EXERCISE GOAL. Lines holding the string "will" are the ones to copy; find them all in the data.

Data items.
++++++++++
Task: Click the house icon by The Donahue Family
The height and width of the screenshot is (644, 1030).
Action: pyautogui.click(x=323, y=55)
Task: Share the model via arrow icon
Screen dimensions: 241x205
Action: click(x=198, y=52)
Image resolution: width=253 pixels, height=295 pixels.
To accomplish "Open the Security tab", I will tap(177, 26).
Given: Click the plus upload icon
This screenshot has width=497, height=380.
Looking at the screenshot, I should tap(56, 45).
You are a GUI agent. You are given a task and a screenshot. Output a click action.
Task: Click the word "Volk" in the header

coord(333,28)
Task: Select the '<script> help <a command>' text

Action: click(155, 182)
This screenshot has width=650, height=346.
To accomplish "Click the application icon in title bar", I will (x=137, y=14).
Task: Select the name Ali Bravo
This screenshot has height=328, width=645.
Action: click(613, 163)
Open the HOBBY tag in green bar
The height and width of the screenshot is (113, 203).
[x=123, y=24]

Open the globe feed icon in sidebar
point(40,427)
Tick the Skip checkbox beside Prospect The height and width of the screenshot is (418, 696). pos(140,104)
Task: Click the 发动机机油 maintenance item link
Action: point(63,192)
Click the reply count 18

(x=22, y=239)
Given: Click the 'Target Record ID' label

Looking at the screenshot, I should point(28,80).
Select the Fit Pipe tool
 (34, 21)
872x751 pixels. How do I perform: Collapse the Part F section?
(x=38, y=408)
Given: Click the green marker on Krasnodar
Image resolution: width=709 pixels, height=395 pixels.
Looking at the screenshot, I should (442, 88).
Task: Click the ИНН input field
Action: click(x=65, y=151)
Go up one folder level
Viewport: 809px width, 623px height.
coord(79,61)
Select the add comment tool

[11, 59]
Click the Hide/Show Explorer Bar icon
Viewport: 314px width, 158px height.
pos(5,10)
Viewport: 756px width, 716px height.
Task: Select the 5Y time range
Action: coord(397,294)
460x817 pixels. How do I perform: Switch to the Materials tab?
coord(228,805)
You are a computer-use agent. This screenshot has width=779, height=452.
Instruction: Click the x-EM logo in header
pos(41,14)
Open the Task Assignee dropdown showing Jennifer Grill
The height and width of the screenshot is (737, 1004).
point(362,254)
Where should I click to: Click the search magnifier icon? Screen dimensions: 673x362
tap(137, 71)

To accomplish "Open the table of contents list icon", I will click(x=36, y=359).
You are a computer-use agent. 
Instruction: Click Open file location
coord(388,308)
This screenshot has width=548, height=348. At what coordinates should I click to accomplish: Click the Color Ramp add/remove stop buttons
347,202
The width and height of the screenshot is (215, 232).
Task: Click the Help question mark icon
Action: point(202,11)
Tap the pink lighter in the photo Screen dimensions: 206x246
++++++++++
OUTPUT OF THE EXERCISE.
To accomplish "Open the Security tab", I will tap(177, 26).
To accomplish "Click the application icon in title bar", I will (x=137, y=14).
To accomplish "Open the table of contents list icon", I will click(x=36, y=359).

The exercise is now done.